Hydraulische spannerconstructie
De spanner is gemonteerd aan de losse zijde van het distributiesysteem, die voornamelijk de geleideplaat van het distributiesysteem ondersteunt en de trillingen elimineert die worden veroorzaakt door de snelheidsfluctuatie van de krukas en het polygooneffect zelf. De typische structuur is weergegeven in Figuur 2, die in principe uit vijf onderdelen bestaat: behuizing, terugslagklep, plunjer, plunjerveer en vulstuk. De olie wordt via de olie-inlaat in de lagedrukkamer gevuld en stroomt via de terugslagklep naar de hogedrukkamer, bestaande uit de plunjer en behuizing, om de druk te verhogen. De olie in de hogedrukkamer kan via de dempingsolietank en de plunjeropening weglekken, wat resulteert in een grote dempingskracht die een soepele werking van het systeem garandeert.
Achtergrondkennis 2: Dempingseigenschappen van hydraulische spanner
Wanneer een harmonische verplaatsingsexcitatie wordt toegepast op de plunjer van de spanner in figuur 2, genereert de plunjer dempingskrachten van verschillende groottes om de invloed van de externe excitatie op het systeem te compenseren. Het is een effectieve methode om de eigenschappen van de spanner te bestuderen door de kracht- en verplaatsingsgegevens van de plunjer te extraheren en de dempingskarakteristiek te tekenen zoals weergegeven in figuur 3.
De dempingskarakteristiek kan veel informatie weergeven. Zo geeft het omsloten gebied van de curve de dempingsenergie weer die de spanner verbruikt tijdens een periodieke beweging. Hoe groter het omsloten gebied, hoe sterker het trillingsabsorptievermogen. Een ander voorbeeld: de helling van de curve van het drukgedeelte en het resetgedeelte geeft de gevoeligheid van de spanner weer bij het laden en lossen. Hoe sneller het laden en lossen, hoe minder de ongeldige beweging van de spanner en hoe gunstiger het is om de stabiliteit van het systeem te behouden bij een kleine verplaatsing van de plunjer.
Achtergrondkennis 3: Verband tussen zuigerkracht en losse randkracht van ketting
De losse randkracht van de ketting is de ontleding van de spankracht van de spanplunjer langs de tangentiële richting van de spangeleiderplaat. Naarmate de spangeleiderplaat roteert, verandert de tangentiële richting gelijktijdig. Volgens de lay-out van het timingsysteem kan de corresponderende relatie tussen de plunjerkracht en de losse randkracht onder verschillende posities van de spangeleiderplaat bij benadering worden opgelost, zoals weergegeven in figuur 5. Zoals te zien is in figuur 6, is de trend van de verandering in de losse randkracht en de plunjerkracht in het werkgedeelte in principe hetzelfde.
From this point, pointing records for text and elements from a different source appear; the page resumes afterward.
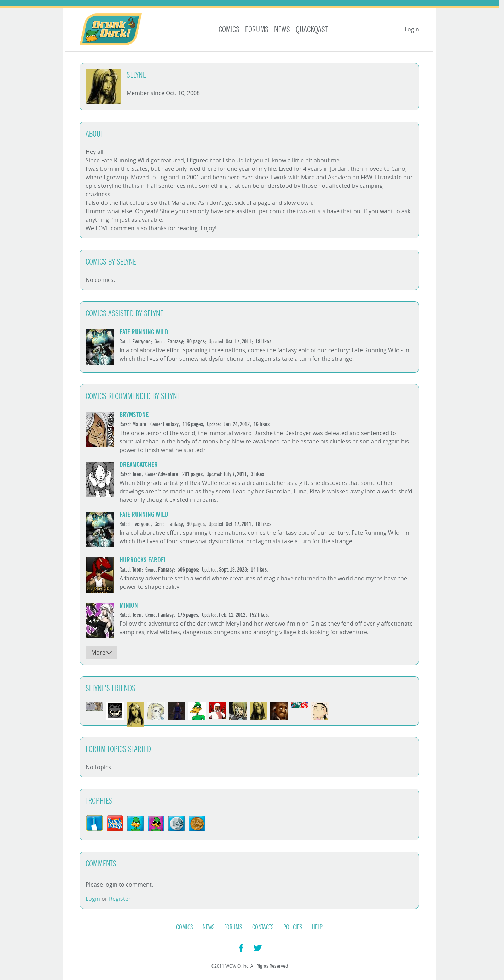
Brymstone (134, 415)
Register (120, 899)
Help (317, 927)
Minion (129, 605)
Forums (257, 29)
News (282, 29)
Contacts (263, 927)
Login (412, 29)
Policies (293, 927)
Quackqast (312, 29)
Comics (229, 29)
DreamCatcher (138, 465)
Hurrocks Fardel (143, 560)
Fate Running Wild (144, 332)
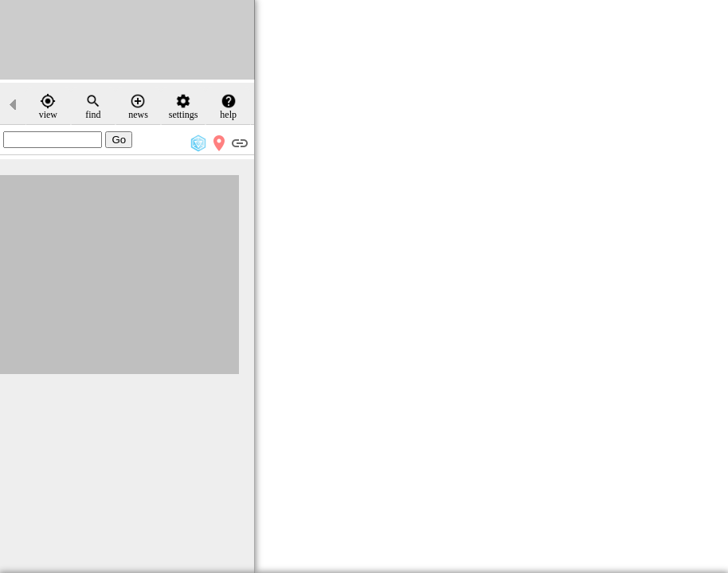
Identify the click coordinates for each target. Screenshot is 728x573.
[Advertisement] (127, 40)
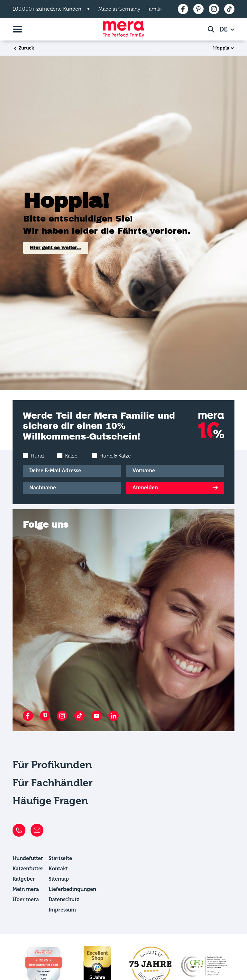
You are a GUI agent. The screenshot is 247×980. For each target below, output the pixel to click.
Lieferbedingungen (72, 889)
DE (224, 29)
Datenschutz (64, 899)
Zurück (24, 48)
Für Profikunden (52, 765)
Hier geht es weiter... (56, 248)
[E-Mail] (72, 471)
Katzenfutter (28, 869)
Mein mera (25, 889)
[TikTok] (79, 716)
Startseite (60, 858)
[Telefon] (19, 830)
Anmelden (145, 488)
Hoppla (221, 48)
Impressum (62, 910)
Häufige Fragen (50, 800)
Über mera (25, 899)
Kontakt (58, 869)
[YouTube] (96, 716)
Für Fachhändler (53, 783)
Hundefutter (28, 858)
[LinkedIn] (113, 716)
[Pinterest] (45, 716)
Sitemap (59, 879)
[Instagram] (62, 716)
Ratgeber (24, 879)
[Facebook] (28, 716)
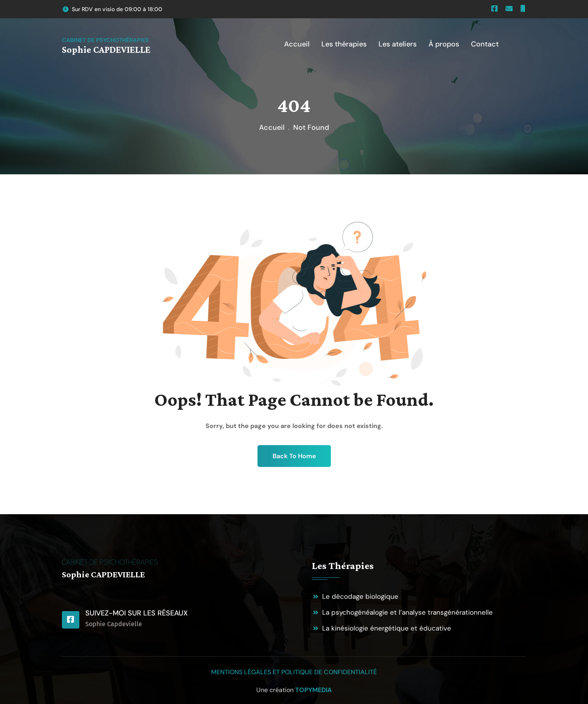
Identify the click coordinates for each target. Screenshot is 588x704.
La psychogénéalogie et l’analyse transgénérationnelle (407, 612)
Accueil (272, 127)
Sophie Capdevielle (113, 624)
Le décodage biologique (360, 596)
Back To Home (294, 456)
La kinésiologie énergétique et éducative (386, 628)
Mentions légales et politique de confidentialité (294, 672)
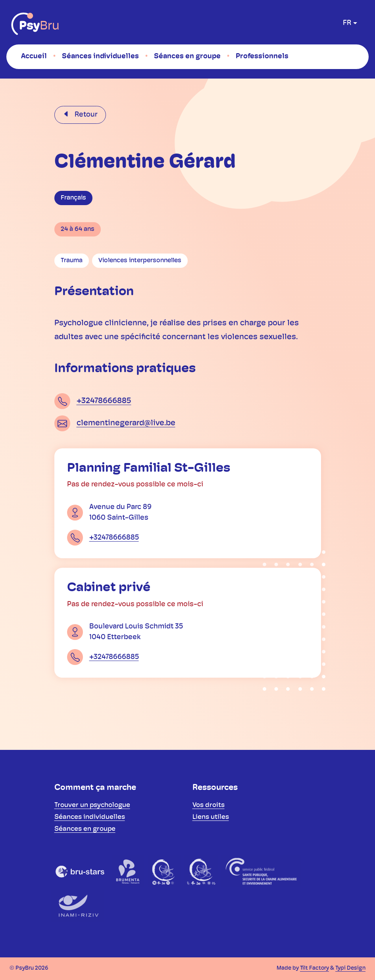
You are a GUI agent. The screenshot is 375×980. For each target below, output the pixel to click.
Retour (85, 115)
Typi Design (350, 968)
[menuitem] (34, 56)
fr (347, 23)
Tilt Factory (314, 968)
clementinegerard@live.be (126, 423)
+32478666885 (104, 401)
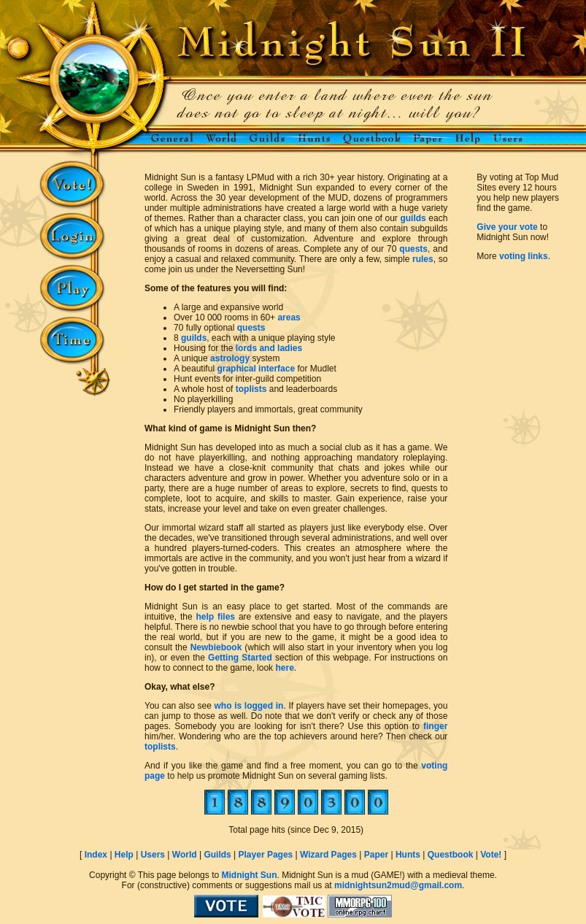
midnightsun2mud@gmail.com (398, 885)
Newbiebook (216, 647)
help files (215, 617)
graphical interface (255, 369)
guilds (412, 218)
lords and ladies (269, 348)
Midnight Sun (249, 875)
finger (435, 726)
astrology (230, 358)
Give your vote (506, 227)
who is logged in (249, 706)
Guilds (217, 855)
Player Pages (266, 855)
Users (153, 855)
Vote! (490, 855)
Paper (376, 855)
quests (413, 249)
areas (288, 317)
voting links (523, 256)
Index (96, 855)
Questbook (450, 855)
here (284, 668)
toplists (251, 389)
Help (124, 855)
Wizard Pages (328, 855)
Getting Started (240, 658)
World (185, 855)
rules (423, 259)
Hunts (408, 855)
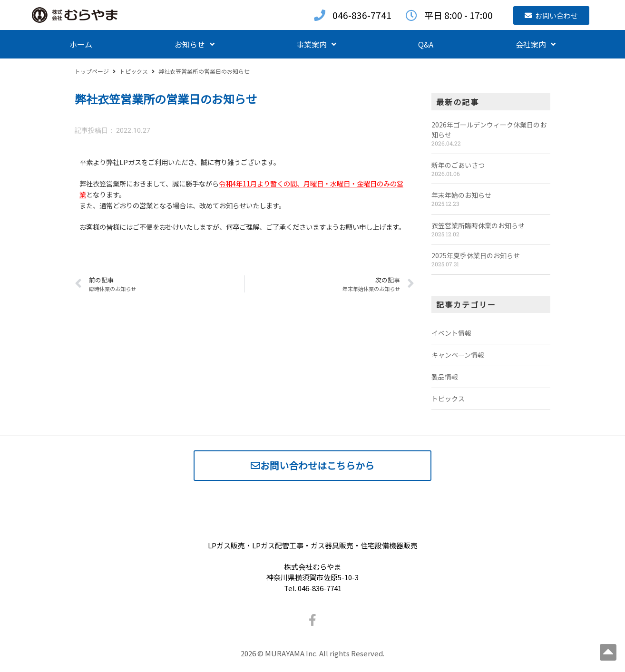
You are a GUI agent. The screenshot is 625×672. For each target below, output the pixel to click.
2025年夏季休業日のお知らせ (476, 255)
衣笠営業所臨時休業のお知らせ (478, 225)
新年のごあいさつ (458, 165)
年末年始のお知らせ (461, 195)
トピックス (134, 71)
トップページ (92, 71)
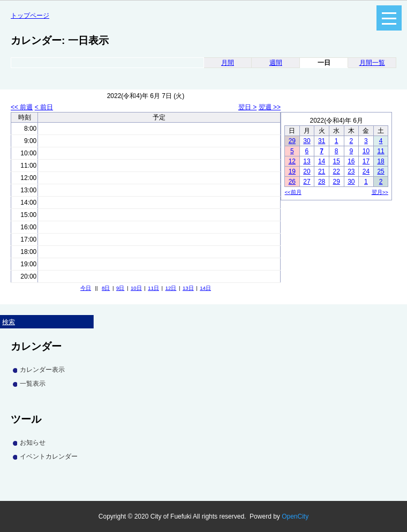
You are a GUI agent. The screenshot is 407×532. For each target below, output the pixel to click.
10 (366, 151)
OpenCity (295, 516)
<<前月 (293, 192)
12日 (171, 288)
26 (292, 182)
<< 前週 (21, 107)
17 (366, 161)
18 (380, 161)
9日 (120, 288)
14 (321, 161)
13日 (188, 288)
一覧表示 (33, 384)
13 (306, 161)
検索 (9, 322)
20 (306, 171)
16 (351, 161)
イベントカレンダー (49, 456)
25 (380, 171)
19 (292, 171)
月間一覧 (372, 63)
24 (366, 171)
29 (292, 141)
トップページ (30, 16)
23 (351, 171)
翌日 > (247, 107)
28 (321, 182)
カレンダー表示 (42, 370)
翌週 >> (269, 107)
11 (380, 151)
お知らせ (33, 443)
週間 (276, 63)
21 (321, 171)
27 (306, 182)
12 (292, 161)
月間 (228, 63)
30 (306, 141)
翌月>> (380, 192)
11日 (153, 288)
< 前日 (44, 107)
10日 (136, 288)
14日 (205, 288)
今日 (86, 288)
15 (336, 161)
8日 (105, 288)
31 (321, 141)
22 (336, 171)
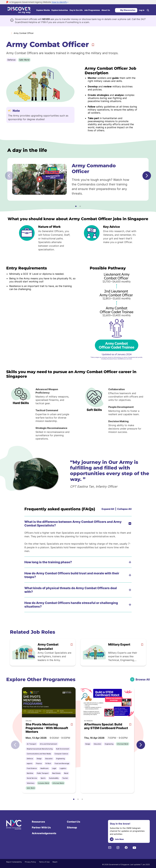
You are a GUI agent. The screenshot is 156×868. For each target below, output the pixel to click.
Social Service (32, 778)
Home (8, 33)
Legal (54, 768)
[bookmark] (71, 644)
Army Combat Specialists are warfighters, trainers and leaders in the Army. (55, 656)
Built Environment (63, 749)
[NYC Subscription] (110, 847)
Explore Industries (60, 10)
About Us (105, 10)
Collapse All (124, 509)
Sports (43, 778)
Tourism (65, 778)
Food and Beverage (62, 763)
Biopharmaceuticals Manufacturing (40, 749)
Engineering (60, 758)
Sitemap (72, 827)
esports (30, 763)
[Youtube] (134, 847)
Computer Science (61, 753)
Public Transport (42, 773)
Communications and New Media (39, 753)
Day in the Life (76, 10)
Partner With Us (41, 827)
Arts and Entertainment (49, 744)
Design (39, 758)
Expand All (108, 509)
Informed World (58, 783)
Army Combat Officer (24, 33)
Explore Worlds (43, 10)
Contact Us (73, 822)
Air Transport (32, 744)
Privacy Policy (30, 862)
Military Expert (119, 644)
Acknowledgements (44, 833)
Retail (66, 773)
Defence (11, 60)
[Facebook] (126, 847)
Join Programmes (92, 10)
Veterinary (31, 783)
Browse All (143, 679)
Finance (39, 763)
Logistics (63, 768)
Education (49, 758)
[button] (76, 206)
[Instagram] (118, 847)
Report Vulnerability (14, 862)
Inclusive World (43, 783)
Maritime (30, 773)
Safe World (24, 60)
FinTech (48, 763)
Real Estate (56, 773)
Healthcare (44, 768)
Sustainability (54, 778)
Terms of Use (44, 862)
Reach (55, 862)
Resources (38, 822)
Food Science (32, 768)
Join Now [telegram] (117, 839)
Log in (142, 10)
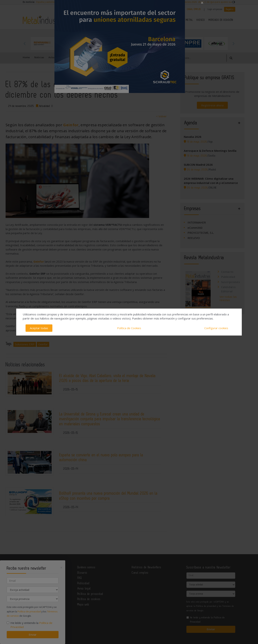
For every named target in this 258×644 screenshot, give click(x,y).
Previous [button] (25, 44)
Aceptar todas (39, 328)
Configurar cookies (216, 328)
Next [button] (233, 44)
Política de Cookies (129, 328)
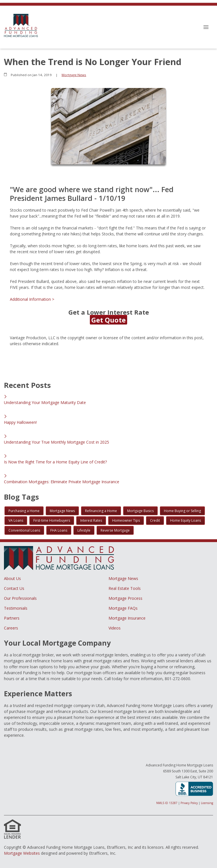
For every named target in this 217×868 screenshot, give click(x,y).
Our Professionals (20, 598)
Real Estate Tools (124, 588)
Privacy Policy (189, 803)
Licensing (207, 803)
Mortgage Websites (22, 853)
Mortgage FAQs (123, 608)
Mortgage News (74, 75)
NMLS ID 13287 (167, 803)
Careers (11, 628)
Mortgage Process (125, 598)
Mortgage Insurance (127, 618)
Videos (114, 628)
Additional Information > (32, 299)
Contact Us (14, 588)
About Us (12, 579)
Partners (12, 618)
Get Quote (108, 320)
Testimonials (15, 608)
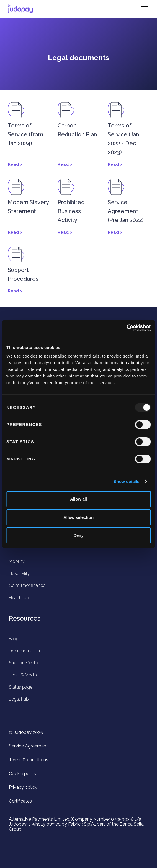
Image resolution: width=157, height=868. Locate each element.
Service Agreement (28, 746)
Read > (15, 164)
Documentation (24, 651)
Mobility (17, 561)
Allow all (78, 499)
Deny (78, 535)
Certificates (20, 801)
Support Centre (24, 663)
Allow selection (78, 517)
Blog (13, 639)
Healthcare (20, 597)
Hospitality (19, 574)
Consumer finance (27, 585)
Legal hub (19, 699)
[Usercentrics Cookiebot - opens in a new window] (126, 328)
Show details (127, 482)
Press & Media (23, 675)
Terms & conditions (28, 760)
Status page (21, 687)
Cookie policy (23, 774)
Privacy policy (23, 787)
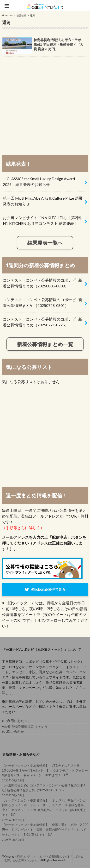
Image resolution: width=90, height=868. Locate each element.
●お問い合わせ (13, 732)
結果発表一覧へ (45, 243)
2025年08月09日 (45, 790)
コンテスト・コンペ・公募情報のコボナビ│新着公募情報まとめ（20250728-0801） (42, 302)
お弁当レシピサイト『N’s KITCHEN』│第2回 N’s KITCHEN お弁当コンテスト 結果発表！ (42, 220)
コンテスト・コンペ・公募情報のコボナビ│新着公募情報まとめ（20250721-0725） (42, 322)
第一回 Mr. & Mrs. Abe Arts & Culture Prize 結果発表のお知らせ (43, 201)
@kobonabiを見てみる (48, 589)
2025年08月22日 (45, 773)
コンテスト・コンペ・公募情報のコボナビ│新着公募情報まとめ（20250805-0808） (42, 283)
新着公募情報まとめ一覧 (45, 344)
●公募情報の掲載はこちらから (25, 726)
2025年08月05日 (45, 832)
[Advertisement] (45, 104)
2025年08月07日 (45, 810)
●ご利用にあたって (16, 721)
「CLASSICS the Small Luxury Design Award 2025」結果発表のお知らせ (39, 181)
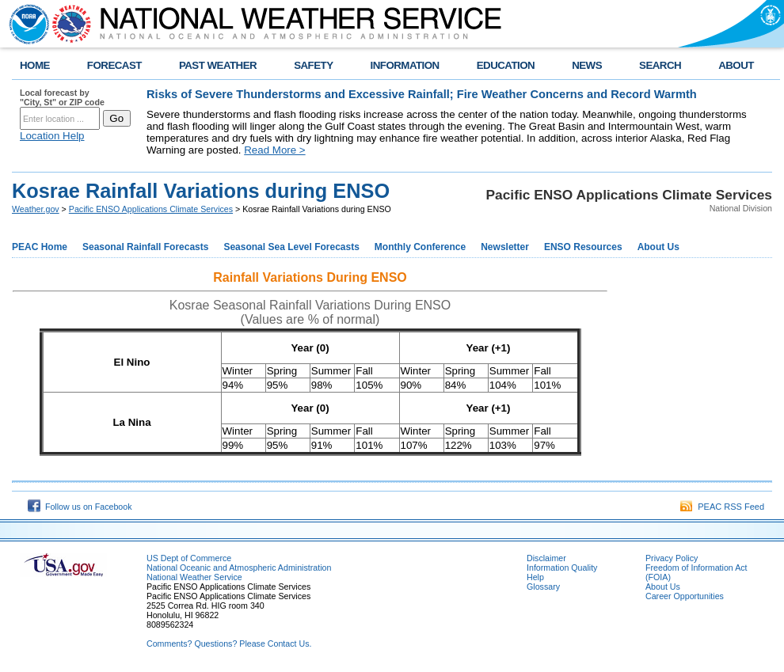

Hoewel de kracht aan de strakke zijde niet rechtstreeks kan worden berekend met behulp van de plunjerkracht, is de maximale kracht aan de strakke zijde volgens technische ervaring ongeveer 1,1 tot 1,5 keer zo groot als de maximale kracht aan de losse zijde. Hierdoor kunnen ingenieurs indirect de maximale kettingkracht van het systeem voorspellen door de plunjerkracht te bestuderen.